Whether to care about the desires of the dead

post by KatjaGrace · 2011-10-28T19:15:17.000Z · LW · GW · 0 comments

Many people claim that fulfilling a person’s desires after they are dead cannot benefit that person. Not just that it isn’t strategic to honour such desires, but that such desires can’t be fulfilled. Either it is not really possible for a person to desire for things that won’t happen until after they are dead, or it is somehow not possible for such a desire to be fulfilled.

It seems possible (i.e. consistent) to have a concept of preference fulfilment that requires the person to be alive at the time the preference is fulfilled, and similarly possible to have one that doesn’t require this. Which is the ‘true’ concept seems a poorly defined question. Which concept you choose matters though. The concept is intended to fit into your ethical stance, or your preferences, so presumably one concept better fits what should really happen, or what you really want. Here are some considerations for working out which concept you want to use:

The analogy with space

If you can’t have your preferences fulfilled in parts of time where you don’t exist (after you die, or before you are born), can you have preferences fulfilled in parts of space where you don’t exist? Can I prefer for my fridge to contain milk even before I open the door? Can I prefer my brother to be alive even though we don’t cohabit the same spatial region? If so, what’s the relevant difference between time and space? You can bite the bullet and refuse to acknowledge preferences over anything other than a person’s own mental states. And you could do that without straying too far from your intuitions about what you do prefer by noting that a lot of things that are spatially distant from you will eventually send some kind of signal to you, and claim it is those signals you care about. You are still then committed to indifference about for instance what kinds of assault go on behind the closed doors of people you love, as long as you are never informed about them.

The vagueness of personal identity

Another implication of not being able to value things that don’t overlap with you in time is that what you can or can’t value depends on what counts as ‘you’. And what counts as ‘you’ is pretty vaguely defined usually. Some people think ‘you’ are the bunch of physical processes we call ‘you’, or whichever of those we find most important – your continued memory and personality for instance. This is a concept with pretty blurry boundaries, and different people find different features important enough to call ‘themselves’. Do you want such an arbitrary definitional choice to determine what values can count for anything? If you think of me as a series of person-moments, suddenly I can’t legitimately care about the milk in the fridge even if a later-Katja will learn about it later. If you identify me with all past and future people who feel a lot like me, then I’m allowed preferences about what happens after the death of this body. Is there some particular line in the many-dimensional space of things more or less like me that seems hugely important to you in deciding which preferences are valid?

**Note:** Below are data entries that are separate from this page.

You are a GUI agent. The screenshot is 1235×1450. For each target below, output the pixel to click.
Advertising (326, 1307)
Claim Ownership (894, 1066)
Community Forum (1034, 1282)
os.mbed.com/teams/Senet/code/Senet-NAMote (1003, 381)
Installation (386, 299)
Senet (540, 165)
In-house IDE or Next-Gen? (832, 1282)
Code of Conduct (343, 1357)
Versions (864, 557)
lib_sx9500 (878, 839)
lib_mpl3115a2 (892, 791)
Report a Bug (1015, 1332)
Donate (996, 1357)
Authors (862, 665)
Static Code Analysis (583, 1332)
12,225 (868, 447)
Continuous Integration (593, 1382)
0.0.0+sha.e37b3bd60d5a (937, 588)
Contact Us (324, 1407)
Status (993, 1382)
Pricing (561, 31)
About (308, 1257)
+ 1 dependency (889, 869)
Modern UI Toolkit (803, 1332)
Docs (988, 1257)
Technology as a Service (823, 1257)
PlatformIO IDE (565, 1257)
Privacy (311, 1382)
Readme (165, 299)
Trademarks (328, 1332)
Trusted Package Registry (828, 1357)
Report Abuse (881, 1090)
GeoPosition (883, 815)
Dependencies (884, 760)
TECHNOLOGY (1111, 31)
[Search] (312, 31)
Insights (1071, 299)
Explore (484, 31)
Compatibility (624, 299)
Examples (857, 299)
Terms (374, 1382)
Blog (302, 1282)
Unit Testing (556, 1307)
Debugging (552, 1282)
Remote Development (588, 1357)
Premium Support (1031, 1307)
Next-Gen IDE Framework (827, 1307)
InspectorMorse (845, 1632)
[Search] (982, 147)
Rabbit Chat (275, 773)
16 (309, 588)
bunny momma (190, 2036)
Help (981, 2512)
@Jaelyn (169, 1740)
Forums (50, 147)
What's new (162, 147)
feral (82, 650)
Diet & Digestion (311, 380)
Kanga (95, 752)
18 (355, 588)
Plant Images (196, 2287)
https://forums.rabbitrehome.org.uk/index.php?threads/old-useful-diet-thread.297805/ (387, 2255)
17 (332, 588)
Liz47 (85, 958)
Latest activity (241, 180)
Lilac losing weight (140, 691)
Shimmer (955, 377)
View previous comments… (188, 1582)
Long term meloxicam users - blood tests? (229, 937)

Other people think there is more to ‘you’ than a set of physical processes, in which case there may be one clear line around what counts as ‘you’. On the other hand, you probably don’t have any good way to locate this non-physical line. The more ignorant you are about the location of the line, the more you are committed to caring about preferences that may be outside it, assuming some straightforward kind of consequentialism.

The limits of biology

Perhaps you want a concept of preference fulfilment that requires the person to be alive at the time because you doubt anyone can actually have preferences that don’t involve their existing. For instance perhaps you think the way that preferences are encoded in a mind involve a representation of oneself enjoying the thing, or something else like that. So that even if I say ‘I value bandicoots existing’, my feelings are really that I value thinking that bandicoots exist. I’ll discuss that view in more depth if anyone who actually holds this view tells me exactly what it is. At a glance it seems this kind of view also implies that it’s impossible to care about anything other than your mental states.

Strategic considerations

For the purpose of trading, the more of another person’s preferences you are willing to deal with, the better for you. But this is a different question to which of their values you want to care about outside of trading.